Park is open from sunrise to sunset 7 days a week. Please do not park on the main road, there is plenty of parking at the site.

About the Gypsum:
One of the softest minerals known to exist is the basis for one of Iowa's most durable mineral resource industries. Gypsum is a gray to white-colored mineral that can be easily scratched with a fingernail, and is referred to chemically as a hydrous calcium sulfate.

Gypsum has several principal uses. Ground gypsum is added to Portland cement to slow the setting time of the cement. Pulverized gypsum, and to a lesser extent anhydrite, is used in agriculture as a soil conditioner and as an animal-food additive.
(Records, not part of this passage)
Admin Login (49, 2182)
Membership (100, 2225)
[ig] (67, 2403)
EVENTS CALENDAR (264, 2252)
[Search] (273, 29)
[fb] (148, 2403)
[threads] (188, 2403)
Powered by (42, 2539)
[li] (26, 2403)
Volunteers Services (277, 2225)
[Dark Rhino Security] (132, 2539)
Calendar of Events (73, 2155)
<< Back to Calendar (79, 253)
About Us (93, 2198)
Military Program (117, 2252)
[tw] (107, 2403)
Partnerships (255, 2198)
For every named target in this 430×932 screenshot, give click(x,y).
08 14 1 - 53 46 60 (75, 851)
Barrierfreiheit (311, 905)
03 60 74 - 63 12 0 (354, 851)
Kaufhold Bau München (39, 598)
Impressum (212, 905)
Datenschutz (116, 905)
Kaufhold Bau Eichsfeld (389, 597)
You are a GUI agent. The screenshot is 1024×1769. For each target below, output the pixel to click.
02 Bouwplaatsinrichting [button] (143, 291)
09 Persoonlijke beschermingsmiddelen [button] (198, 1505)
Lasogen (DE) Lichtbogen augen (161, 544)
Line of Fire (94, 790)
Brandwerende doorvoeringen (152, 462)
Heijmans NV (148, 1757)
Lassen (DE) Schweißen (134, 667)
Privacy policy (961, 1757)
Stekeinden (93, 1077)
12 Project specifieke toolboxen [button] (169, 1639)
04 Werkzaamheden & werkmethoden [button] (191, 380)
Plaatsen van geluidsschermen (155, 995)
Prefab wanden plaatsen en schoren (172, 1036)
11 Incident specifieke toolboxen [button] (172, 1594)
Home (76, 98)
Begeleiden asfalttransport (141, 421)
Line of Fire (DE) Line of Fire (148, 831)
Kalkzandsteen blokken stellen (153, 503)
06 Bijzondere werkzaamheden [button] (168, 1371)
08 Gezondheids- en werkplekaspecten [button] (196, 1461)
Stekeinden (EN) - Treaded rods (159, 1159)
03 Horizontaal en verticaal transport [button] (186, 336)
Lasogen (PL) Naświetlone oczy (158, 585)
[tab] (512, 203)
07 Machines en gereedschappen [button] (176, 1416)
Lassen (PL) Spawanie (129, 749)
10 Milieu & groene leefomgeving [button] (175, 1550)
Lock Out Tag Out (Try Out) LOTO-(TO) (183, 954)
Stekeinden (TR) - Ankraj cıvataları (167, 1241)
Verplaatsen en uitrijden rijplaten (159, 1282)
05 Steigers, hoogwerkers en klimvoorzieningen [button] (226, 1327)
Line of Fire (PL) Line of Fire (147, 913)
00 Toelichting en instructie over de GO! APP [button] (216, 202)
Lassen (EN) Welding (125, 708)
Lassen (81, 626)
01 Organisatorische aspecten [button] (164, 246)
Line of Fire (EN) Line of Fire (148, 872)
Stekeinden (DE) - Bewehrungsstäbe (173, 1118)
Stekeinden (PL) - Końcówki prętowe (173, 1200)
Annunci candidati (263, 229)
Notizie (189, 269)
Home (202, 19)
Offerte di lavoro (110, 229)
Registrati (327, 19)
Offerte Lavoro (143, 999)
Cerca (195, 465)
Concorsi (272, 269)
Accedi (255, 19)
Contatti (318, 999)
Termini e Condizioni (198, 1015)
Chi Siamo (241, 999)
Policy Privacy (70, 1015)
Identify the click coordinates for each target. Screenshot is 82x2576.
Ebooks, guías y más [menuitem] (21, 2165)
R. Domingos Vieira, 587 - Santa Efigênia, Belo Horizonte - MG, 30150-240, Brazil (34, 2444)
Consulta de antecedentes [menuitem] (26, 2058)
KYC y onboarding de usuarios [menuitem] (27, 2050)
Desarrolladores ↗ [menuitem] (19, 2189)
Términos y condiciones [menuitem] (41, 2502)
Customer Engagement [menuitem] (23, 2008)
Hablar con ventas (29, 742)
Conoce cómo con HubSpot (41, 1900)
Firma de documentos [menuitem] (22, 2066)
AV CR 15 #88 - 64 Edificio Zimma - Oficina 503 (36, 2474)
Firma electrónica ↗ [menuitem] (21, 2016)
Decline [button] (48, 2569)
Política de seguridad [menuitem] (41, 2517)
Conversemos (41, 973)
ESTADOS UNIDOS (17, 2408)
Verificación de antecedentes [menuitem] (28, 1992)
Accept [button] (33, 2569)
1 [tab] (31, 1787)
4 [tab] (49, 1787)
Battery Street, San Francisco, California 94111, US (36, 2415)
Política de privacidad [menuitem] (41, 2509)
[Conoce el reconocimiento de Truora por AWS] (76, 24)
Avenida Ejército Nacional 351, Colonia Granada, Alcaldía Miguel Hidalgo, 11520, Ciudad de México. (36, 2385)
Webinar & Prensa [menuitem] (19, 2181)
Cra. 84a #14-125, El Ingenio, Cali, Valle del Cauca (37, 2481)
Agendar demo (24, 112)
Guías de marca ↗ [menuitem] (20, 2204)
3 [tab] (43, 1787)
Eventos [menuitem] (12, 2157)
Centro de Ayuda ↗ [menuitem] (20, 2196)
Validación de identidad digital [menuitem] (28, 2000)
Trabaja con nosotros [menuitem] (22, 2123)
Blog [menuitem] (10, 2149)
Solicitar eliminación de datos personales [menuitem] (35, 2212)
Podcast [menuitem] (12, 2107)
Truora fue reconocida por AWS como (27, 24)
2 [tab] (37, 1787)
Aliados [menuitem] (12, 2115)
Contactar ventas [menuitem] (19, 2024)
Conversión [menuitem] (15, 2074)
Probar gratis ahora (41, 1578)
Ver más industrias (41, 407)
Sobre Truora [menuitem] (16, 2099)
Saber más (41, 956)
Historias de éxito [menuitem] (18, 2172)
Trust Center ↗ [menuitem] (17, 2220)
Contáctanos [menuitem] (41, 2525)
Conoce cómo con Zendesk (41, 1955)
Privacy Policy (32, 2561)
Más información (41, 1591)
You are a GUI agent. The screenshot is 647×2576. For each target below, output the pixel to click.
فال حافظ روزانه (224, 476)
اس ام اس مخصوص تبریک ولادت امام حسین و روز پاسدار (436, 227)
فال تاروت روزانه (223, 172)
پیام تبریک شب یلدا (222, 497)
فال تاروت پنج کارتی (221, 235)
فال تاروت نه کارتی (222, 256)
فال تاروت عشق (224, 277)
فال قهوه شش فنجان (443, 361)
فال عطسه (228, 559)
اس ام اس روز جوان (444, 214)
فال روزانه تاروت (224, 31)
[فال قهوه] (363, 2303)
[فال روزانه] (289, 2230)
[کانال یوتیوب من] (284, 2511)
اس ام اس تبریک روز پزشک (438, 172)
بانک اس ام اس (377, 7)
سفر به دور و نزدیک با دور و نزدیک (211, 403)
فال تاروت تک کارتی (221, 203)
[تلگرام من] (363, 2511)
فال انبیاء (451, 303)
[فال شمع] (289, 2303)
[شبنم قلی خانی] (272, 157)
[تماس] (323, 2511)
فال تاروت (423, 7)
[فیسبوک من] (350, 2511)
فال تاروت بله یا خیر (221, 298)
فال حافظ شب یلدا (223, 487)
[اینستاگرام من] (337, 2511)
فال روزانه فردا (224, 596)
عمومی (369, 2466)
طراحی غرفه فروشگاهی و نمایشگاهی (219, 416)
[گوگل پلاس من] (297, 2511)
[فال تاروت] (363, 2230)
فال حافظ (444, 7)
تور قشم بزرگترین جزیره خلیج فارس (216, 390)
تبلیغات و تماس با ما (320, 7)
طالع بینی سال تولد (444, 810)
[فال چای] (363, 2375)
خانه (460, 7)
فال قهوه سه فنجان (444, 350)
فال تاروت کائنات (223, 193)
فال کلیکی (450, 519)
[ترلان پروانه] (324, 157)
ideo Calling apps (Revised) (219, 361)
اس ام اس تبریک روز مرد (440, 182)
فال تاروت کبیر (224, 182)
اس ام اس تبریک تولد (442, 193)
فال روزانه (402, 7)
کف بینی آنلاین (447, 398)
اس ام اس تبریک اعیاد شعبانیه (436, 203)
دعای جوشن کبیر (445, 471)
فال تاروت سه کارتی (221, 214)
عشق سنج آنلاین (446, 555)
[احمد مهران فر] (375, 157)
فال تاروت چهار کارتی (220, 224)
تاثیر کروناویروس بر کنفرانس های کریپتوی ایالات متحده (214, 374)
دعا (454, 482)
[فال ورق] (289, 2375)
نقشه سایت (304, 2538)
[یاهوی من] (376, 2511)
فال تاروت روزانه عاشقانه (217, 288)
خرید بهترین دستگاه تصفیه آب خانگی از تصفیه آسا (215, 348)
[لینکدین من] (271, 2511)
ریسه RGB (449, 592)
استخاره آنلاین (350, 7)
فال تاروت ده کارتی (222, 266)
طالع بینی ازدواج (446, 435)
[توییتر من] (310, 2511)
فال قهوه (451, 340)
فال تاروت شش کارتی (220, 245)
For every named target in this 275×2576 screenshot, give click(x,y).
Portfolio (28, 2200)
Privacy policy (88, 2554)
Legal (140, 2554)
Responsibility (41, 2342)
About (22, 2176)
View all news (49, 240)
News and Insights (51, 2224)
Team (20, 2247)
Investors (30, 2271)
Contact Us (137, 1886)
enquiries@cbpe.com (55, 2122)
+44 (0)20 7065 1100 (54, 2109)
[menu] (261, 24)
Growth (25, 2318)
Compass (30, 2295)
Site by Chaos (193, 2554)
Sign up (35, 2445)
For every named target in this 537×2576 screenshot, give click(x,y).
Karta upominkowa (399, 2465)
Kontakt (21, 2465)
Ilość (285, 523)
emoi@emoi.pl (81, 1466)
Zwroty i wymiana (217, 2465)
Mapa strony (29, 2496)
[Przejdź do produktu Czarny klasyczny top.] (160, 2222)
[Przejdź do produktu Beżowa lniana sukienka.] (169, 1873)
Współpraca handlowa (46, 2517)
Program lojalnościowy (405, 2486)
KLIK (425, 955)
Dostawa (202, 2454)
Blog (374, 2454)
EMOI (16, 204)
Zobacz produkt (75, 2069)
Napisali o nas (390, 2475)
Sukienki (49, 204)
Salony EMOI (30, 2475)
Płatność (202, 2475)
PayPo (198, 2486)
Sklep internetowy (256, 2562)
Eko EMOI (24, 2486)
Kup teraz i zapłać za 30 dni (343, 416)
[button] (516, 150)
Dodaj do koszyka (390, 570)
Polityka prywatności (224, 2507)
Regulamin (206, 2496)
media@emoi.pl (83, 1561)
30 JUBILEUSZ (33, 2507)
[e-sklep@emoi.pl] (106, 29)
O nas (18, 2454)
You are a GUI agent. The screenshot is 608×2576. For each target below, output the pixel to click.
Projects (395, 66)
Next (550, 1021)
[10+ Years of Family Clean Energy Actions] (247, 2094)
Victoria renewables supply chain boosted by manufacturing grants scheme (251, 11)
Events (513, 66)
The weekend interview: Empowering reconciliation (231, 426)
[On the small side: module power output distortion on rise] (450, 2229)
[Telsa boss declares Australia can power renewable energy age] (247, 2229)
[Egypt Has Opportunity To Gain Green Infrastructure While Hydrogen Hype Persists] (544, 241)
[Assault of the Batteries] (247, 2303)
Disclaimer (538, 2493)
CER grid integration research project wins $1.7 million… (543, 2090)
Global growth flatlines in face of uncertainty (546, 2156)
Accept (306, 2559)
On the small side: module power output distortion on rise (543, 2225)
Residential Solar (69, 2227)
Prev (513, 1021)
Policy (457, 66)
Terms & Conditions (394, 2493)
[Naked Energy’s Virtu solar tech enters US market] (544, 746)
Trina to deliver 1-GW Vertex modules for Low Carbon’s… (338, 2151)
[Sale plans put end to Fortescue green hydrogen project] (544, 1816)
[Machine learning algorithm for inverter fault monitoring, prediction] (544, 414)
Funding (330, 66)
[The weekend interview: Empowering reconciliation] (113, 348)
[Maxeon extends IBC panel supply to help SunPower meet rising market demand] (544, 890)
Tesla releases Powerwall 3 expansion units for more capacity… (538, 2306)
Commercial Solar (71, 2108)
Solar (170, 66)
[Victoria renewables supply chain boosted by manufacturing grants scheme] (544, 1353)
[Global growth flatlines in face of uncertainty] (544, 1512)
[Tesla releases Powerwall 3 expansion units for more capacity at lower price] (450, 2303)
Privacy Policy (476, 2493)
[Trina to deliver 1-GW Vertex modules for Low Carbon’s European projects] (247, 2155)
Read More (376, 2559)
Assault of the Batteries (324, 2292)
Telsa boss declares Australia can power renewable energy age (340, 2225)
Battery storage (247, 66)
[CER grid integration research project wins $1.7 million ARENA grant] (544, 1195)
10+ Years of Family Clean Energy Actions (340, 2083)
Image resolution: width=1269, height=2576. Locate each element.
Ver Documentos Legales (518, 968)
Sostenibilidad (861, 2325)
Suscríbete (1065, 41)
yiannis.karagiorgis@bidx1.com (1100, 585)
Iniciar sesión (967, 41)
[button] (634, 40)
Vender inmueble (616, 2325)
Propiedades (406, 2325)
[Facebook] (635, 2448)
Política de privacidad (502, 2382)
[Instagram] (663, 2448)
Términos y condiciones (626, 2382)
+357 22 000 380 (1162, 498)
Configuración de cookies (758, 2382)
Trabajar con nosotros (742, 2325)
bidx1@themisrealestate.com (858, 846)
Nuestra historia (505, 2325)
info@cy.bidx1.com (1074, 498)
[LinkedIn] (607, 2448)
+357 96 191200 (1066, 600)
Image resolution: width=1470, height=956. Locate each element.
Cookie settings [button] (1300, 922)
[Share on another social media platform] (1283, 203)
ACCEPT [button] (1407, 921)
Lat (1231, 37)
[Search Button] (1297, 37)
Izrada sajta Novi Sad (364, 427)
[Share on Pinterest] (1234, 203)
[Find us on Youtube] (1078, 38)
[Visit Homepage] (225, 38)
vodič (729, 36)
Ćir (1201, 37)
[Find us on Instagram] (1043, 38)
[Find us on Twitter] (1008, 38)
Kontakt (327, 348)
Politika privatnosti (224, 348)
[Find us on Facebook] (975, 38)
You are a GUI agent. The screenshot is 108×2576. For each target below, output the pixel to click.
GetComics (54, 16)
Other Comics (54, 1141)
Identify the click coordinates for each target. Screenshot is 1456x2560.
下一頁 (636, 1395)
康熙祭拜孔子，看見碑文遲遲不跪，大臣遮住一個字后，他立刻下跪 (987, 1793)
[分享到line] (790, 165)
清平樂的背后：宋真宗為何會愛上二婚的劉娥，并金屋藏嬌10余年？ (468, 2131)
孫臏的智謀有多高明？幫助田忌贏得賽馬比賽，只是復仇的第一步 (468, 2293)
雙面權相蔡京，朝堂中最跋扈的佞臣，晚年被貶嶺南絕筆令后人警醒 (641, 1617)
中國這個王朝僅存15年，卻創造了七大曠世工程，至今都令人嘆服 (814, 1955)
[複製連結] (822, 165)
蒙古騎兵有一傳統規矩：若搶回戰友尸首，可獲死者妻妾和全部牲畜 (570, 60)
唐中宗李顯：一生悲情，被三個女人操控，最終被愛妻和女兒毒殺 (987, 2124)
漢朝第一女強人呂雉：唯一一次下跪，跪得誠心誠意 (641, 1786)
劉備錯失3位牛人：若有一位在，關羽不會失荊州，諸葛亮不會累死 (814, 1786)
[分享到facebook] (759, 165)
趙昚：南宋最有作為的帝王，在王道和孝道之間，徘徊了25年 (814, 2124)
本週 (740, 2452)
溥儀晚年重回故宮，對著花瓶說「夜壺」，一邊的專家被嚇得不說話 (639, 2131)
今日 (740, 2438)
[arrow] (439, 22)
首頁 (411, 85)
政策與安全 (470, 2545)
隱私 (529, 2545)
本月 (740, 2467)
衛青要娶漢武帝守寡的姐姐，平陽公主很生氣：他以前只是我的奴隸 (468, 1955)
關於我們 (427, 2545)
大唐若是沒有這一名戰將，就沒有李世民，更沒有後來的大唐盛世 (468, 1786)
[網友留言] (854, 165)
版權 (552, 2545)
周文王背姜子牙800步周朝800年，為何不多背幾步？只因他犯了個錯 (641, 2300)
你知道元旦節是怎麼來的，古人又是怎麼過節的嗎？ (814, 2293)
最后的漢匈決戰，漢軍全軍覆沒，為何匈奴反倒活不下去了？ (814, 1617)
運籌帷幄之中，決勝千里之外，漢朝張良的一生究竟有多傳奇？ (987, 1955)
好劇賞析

The best known use of gypsum is as the principal ingredient in the manufacture of wallboard and plaster.

Since the 1850s, people have utilized the gypsum deposits found in Iowa. The first published report of the large gypsum resource was by geologist David Dale Owen in 1852 after noting outcrops along the banks of the Des Moines River valley in the Fort Dodge area during an 1849 trip into Webster County. The "Fort Dodge Beds," as the gypsum-bearing formation subsequently became known, were regarded by Charles Keyes in 1893 to be "by far the most important bed of plaster-stone known west of the Appalachian chain, if not in the United States."

During this time, the dimensioned gypsum stone was taken from the Cummin's quarries along Soldier Creek northwest of Fort Dodge. Natural exposures of gypsum still can be seen along this creek in Snell Municipal Park. It was in 1872 that Captain George Ringland, Webb Vincent, and Stillman T. Meservey formed a partnership, known as the Fort Dodge Plaster Mills, for the purpose of mining, grinding, and preparing gypsum for commercial products. These men constructed the first gypsum mill west of the Mississippi, at the head of what is now Gypsum Creek, and initiated the long and continuing history of gypsum production in Iowa.